I don't think the thread needs to be locked or deleted at this time. Play nice ladies & gent's.


----------



## fatboy (Jun 10, 2010)

I tried, but I'm not a Mod in this forum.........wait, yes I am.


----------



## texas transplant (Jun 10, 2010)

I like mtlogcabin's reply the best.

I agree with you jpranch, no real need to lock the thread.

TimNY, I feel your pain man.   Sometimes you just want to shake them, but we can't do that.  With guys like that the best thing is smile (its better than crying) and have about 4 fingers of bourbon with a couple of ice cubes, when you get home to take the edge off.
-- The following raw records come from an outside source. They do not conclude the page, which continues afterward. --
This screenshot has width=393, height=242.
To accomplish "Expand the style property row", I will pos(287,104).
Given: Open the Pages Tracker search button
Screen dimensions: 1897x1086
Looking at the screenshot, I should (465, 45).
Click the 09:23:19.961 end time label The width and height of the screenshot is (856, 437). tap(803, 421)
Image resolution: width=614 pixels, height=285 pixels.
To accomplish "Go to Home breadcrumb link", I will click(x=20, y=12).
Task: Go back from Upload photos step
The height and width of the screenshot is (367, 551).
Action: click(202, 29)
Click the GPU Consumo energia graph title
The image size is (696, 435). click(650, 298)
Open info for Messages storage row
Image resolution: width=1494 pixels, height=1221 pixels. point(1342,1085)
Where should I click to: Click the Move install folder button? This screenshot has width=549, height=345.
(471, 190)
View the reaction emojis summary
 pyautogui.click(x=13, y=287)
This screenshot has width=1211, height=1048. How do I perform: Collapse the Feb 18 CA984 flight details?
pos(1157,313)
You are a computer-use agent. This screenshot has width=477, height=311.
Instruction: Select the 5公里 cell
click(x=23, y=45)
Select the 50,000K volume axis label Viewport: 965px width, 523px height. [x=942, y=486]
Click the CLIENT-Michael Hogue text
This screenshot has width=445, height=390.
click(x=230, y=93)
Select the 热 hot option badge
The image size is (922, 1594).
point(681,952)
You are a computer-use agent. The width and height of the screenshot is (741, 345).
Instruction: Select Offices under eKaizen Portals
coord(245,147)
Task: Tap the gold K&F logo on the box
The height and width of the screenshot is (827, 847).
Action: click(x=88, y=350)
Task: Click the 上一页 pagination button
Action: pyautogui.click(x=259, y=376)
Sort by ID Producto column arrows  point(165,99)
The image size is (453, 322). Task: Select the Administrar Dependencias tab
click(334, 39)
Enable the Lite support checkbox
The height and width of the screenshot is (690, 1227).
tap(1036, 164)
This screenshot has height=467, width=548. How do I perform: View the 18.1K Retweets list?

TimNY, I have also looked at plumbers and told them if they are that sure what they are doing is correct, lets invite the folks out that do license investigations to review the work, if they say its good, I'm good with it.   Unusually the saw gets turned on and they start cutting out the problem areas in a hurry.   It's amazing how quick their confidence in their "good" work goes away.

Have a good one Tim and don't let them get you down, I will guarantee there will be another one tomorrow.  So don't stress out, be happy.


----------



## pyrguy (Jun 10, 2010)

Me too... or four whatever number I am.

Play nice so  we don't have to take action.


----------



## fatboy (Jun 10, 2010)

It's closed.....I think Mods are the only ones that can post.


----------